PROBLEM TO SOLVE: Exact copies of all the lines below are needed, without the pictures.
* * * *
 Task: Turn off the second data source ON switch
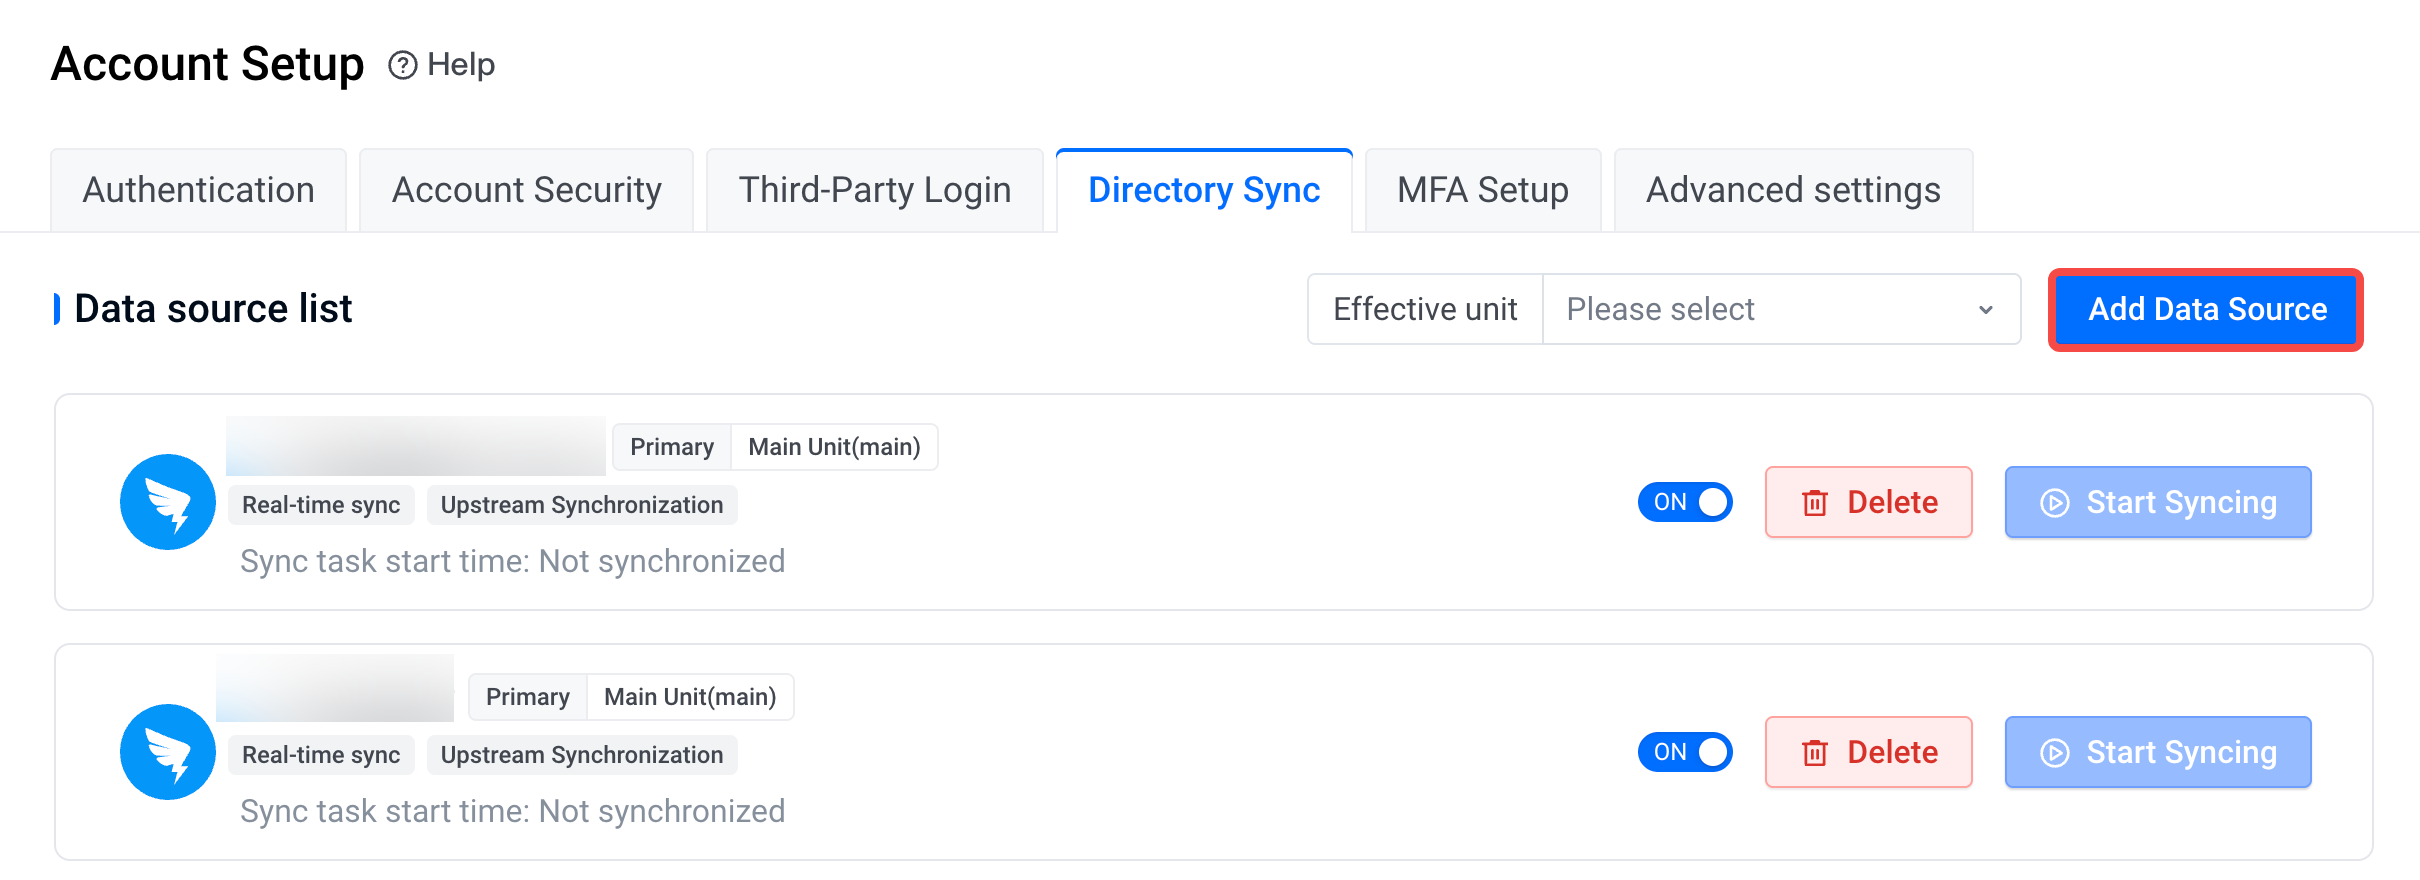[x=1685, y=752]
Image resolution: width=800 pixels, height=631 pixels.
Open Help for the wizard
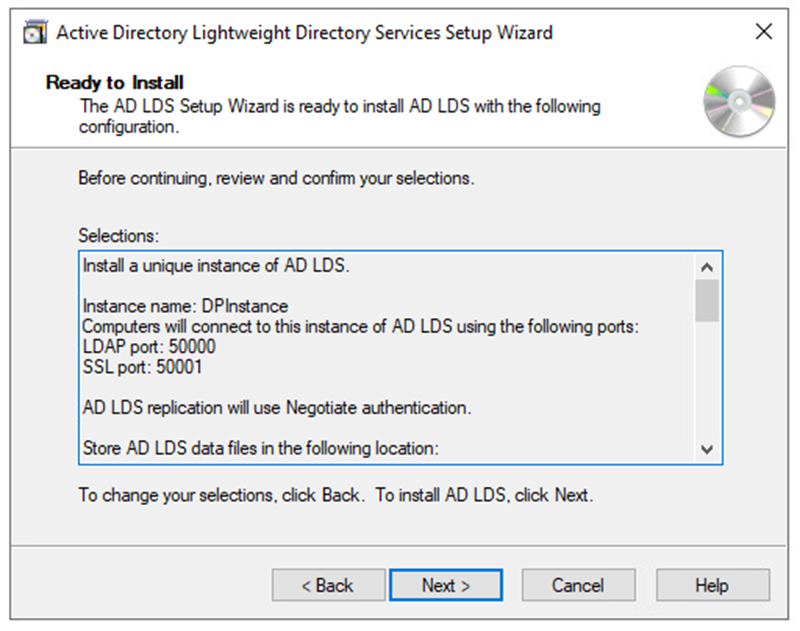click(x=713, y=585)
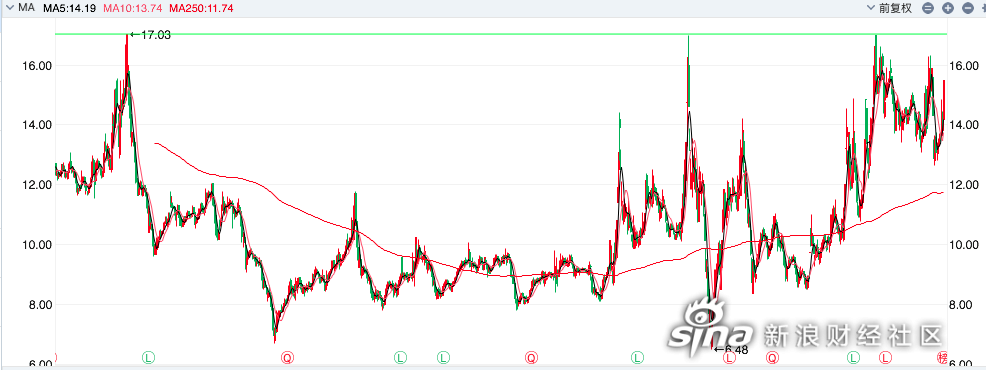
Task: Select the MA10:13.74 moving average label
Action: (132, 8)
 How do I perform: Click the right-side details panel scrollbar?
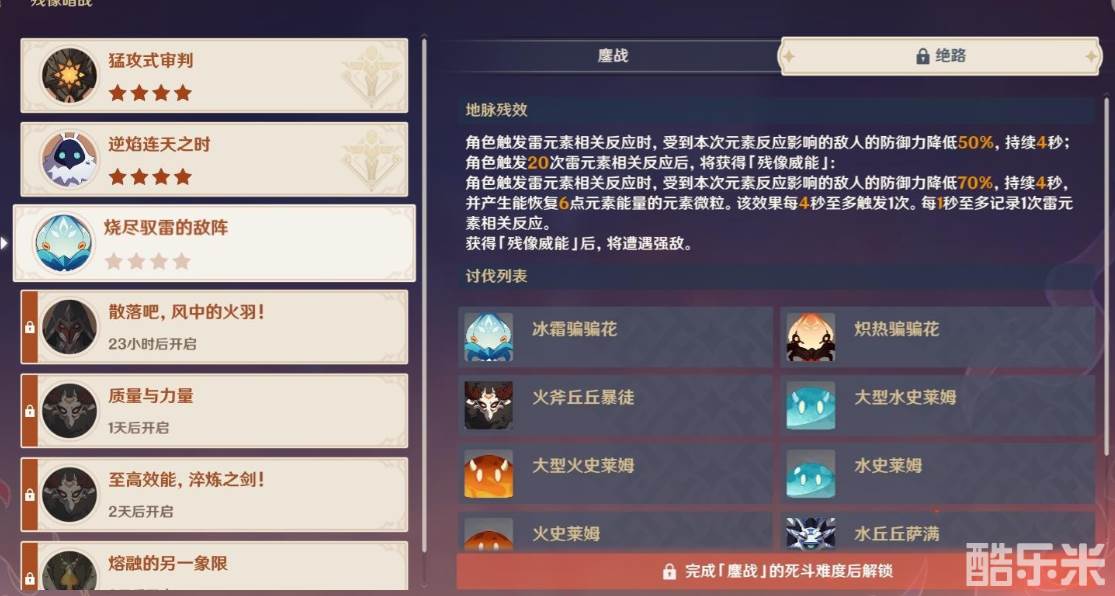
* * * *
RESPONSE TO THIS TASK:
 Task: Turn off the second data source ON switch
[x=1685, y=752]
Image resolution: width=800 pixels, height=631 pixels.
Open Help for the wizard
click(x=713, y=585)
Task: Select the MA10:13.74 moving average label
Action: (132, 8)
 How do I perform: Click the right-side details panel scrollbar?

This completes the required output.